Databricks Community

divyab7 · ‎08-21-2025

I have a airflow DAG which calls databricks job that has a task level parameters defined as job_run_id (job.run_id) and has a type as python_script. When I try to access it using sys.argv and spark_python_task, it only prints the json that has passed through the airflow job. I want that sys should be able to get both the parameters passed by DAG and databricks job.

We have a use case where we don't want to use anything related to dbutils. Its a python script so we want it to be independent of dbutils.

Isi · ‎08-26-2025

Hey @divyab7

Sorry, now I understand better what you actually need. I got confused at first and thought you only wanted to access the parameters you pass through Airflow.

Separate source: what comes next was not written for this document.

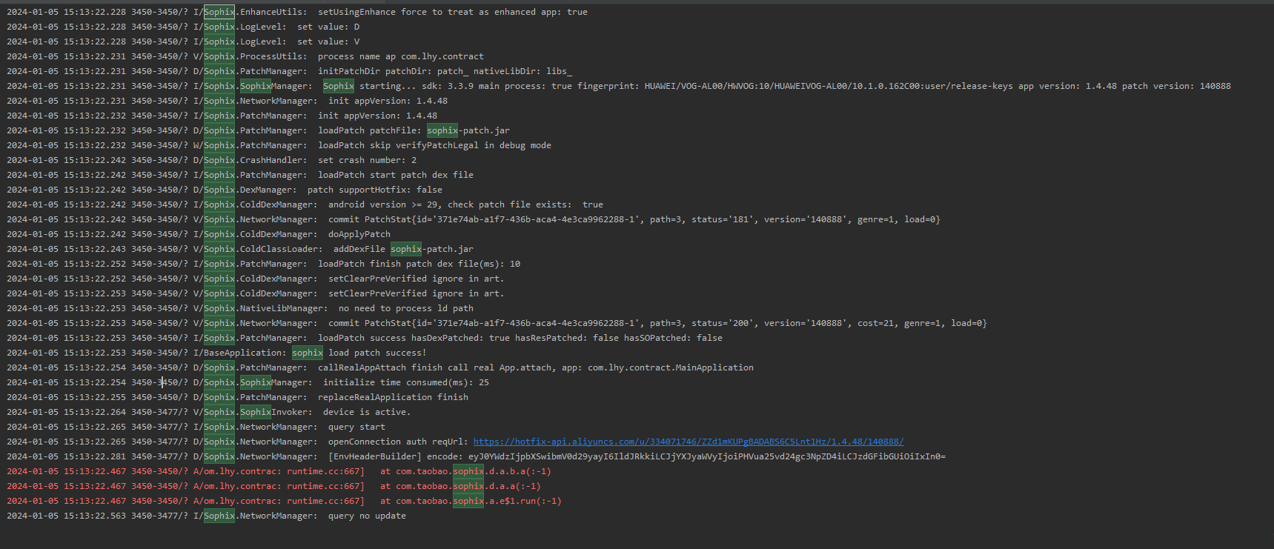The width and height of the screenshot is (1274, 549).
Task: Select the "query no update" NetworkManager line
Action: point(367,516)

I think the dynamic identifiers that Databricks generates at runtime (like run IDs) are not injected there automatically.

I have been thinking in a way to get them without using dbutils is:

Job id → you can extract it from spark.conf.get("spark.databricks.clusterUsageTags.clusterName"), which has a value like job-<job_id>-run-<task_run_id>.
Job run ID → once you have the job_id, you can call the Databricks Jobs API and retrieve the job_run_id.

This approach should work, but I agree it’s not very straightforward. Databricks could definitely make it easier to expose these values directly in the runtime context instead of having to parse them or query the API.

Hope this helps, 😥
Isi

View solution in original post

Isi · ‎08-24-2025

Hey @divyab7

Hi! I ran into the same thing. The short version is: for spark_python_task, the script only receives the arguments you send in the run payload, and Databricks does not automatically merge “job-level” parameters with the ones you pass at run time. What worked for me was to build the job dynamically from Airflow: I keep a small YAML (or dict) with the job defaults (cluster type, wheels, and also any default CLI args I want), and then, when the DAG runs, I merge those defaults with the DAG’s dynamic values (like data_interval_start / data_interval_end). The result is a single, flat list of CLI parameters that I send in the parameters field of the run request.

This way, inside the Python script I don’t rely on dbutils at all — I just parse the CLI args and everything is there (both the job defaults and the DAG-specific values). The key point is that run-time parameters replace the job’s parameters unless you merge them yourself before submitting the run. This approach keeps the job configurable (cluster/image/wheels can change via config), and at the same time injects all execution info into the script in a simple, dependency-free way.

Tell me if you need more details, 🙂

Isi

divyab7 · ‎08-24-2025

Thank you for your response. Can you please give me an example on how to implement this like should it be implemented in a certain way or do you have any code example?

divyab7 · ‎08-25-2025

My use case is we need job.run_id and we will only get this when the job is triggered and the python script invoked by databricks job needs it in order to move forward. I am still confused even if we merge it then how its going to replace dynamic value reference in databricks. Can you please provide me small code example?

Isi · ‎08-26-2025

Hey @divyab7

Sorry, now I understand better what you actually need. I got confused at first and thought you only wanted to access the parameters you pass through Airflow.

I think the dynamic identifiers that Databricks generates at runtime (like run IDs) are not injected there automatically.

I have been thinking in a way to get them without using dbutils is:

Job id → you can extract it from spark.conf.get("spark.databricks.clusterUsageTags.clusterName"), which has a value like job-<job_id>-run-<task_run_id>.
Job run ID → once you have the job_id, you can call the Databricks Jobs API and retrieve the job_run_id.

This approach should work, but I agree it’s not very straightforward. Databricks could definitely make it easier to expose these values directly in the runtime context instead of having to parse them or query the API.

Hope this helps, 😥
Isi